◆ **Your goal**:
Convert everything in the listing from the line containing "Where should I click to: Select the first" down to the line containing "I will pos(230,490).", inclusive, into a JSON list of strings with one string per line, omitting blank lines.

— start of Provided data —

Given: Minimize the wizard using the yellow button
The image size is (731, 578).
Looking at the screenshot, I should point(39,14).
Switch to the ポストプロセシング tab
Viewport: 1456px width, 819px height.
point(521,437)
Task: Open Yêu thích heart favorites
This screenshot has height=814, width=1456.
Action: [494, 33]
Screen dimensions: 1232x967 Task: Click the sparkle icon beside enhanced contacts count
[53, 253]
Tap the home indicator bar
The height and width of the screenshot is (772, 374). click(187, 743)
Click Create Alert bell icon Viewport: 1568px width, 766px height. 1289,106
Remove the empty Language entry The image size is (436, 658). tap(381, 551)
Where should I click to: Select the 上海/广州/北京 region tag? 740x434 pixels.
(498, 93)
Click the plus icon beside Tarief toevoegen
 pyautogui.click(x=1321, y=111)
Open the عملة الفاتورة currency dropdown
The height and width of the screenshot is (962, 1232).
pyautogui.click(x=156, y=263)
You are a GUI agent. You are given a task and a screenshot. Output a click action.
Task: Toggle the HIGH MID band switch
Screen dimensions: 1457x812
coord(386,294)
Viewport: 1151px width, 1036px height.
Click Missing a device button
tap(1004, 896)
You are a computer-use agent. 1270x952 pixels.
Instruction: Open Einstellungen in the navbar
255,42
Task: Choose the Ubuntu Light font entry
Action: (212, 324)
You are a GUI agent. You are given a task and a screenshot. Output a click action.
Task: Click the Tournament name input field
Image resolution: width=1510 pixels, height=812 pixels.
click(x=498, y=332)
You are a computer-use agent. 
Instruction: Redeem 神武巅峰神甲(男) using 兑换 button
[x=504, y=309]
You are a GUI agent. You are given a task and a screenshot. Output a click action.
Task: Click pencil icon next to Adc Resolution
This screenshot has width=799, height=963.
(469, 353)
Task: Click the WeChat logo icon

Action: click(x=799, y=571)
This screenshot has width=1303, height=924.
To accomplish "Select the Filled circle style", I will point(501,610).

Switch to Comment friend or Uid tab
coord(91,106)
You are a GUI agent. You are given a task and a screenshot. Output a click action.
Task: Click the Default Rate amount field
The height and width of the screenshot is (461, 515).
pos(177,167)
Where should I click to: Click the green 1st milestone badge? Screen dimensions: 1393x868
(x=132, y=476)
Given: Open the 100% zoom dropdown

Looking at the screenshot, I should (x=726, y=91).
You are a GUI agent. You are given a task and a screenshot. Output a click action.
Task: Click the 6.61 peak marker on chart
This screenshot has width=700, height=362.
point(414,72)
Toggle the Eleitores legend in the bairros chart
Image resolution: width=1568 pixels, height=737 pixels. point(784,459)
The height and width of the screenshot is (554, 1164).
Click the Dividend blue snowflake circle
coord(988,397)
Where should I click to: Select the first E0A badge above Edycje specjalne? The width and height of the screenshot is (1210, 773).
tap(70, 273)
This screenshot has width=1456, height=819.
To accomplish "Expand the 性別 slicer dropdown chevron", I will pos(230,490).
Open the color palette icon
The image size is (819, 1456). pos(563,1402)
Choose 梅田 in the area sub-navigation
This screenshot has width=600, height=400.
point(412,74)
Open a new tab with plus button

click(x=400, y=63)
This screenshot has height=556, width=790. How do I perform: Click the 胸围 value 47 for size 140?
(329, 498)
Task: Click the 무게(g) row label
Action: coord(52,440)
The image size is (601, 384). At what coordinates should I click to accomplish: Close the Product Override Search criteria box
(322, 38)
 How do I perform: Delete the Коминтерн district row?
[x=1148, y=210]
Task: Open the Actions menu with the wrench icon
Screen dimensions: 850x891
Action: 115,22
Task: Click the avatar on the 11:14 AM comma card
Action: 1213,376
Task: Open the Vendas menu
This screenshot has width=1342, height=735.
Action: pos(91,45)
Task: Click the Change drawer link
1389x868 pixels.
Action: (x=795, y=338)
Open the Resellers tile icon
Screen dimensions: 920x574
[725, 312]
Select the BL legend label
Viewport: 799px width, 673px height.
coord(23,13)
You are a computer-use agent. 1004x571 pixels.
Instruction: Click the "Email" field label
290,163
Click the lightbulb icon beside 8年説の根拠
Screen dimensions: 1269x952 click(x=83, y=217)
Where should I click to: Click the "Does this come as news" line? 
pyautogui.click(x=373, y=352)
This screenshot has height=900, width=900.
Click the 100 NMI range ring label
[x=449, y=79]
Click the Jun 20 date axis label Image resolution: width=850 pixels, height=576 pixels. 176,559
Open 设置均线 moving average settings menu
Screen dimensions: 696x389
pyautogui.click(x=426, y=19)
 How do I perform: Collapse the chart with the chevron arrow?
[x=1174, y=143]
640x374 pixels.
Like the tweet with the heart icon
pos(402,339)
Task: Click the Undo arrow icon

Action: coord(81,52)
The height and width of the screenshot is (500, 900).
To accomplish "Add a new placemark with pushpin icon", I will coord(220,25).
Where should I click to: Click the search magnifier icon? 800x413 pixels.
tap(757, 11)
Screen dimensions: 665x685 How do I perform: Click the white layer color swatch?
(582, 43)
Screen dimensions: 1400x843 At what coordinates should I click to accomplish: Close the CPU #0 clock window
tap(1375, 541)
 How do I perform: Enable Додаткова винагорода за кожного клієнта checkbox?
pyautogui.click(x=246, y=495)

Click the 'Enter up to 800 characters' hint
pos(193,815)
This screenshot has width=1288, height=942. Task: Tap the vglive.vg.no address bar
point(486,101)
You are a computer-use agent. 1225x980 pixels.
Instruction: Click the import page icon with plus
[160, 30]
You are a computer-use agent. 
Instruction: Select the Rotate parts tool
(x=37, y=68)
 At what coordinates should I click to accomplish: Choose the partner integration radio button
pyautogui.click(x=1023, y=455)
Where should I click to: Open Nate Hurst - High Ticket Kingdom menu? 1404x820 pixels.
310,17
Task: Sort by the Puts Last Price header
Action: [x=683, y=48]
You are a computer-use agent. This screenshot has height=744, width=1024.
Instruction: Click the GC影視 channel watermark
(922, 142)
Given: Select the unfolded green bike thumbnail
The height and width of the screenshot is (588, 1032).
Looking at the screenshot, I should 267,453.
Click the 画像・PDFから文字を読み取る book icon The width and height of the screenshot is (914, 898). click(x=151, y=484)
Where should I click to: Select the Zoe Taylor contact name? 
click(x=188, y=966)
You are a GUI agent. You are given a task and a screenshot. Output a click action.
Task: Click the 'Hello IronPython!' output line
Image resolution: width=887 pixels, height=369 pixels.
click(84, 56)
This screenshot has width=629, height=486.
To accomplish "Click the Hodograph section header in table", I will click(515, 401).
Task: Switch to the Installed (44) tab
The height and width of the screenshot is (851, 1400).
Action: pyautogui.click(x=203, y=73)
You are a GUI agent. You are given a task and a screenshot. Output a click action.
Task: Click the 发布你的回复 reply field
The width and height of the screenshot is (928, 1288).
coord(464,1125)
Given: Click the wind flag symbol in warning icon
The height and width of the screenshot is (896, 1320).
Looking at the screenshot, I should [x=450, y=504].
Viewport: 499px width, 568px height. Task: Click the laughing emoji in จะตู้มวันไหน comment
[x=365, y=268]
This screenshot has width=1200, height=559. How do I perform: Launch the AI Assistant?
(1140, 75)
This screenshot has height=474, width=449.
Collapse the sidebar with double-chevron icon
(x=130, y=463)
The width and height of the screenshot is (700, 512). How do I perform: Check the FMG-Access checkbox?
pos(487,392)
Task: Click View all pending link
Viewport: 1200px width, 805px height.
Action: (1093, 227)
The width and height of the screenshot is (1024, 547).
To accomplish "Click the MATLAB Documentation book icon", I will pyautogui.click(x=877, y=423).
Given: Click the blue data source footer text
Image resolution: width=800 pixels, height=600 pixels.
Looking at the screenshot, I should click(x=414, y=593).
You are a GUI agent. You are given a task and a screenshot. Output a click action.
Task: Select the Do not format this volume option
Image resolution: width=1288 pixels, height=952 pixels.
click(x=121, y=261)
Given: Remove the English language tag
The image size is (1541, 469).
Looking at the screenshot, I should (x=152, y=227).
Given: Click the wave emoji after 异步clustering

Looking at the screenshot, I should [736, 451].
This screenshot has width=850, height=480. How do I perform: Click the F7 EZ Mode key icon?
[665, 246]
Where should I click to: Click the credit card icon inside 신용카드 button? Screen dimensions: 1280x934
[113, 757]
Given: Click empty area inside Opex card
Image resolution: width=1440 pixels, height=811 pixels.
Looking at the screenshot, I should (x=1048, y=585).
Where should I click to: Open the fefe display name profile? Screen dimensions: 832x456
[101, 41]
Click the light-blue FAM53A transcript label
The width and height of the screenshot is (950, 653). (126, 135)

— end of Provided data —

◆ **Task answer**:
[
  "Where should I click to: Select the first E0A badge above Edycje specjalne? The width and height of the screenshot is (1210, 773).",
  "tap(70, 273)",
  "This screenshot has width=1456, height=819.",
  "To accomplish \"Expand the 性別 slicer dropdown chevron\", I will pos(230,490)."
]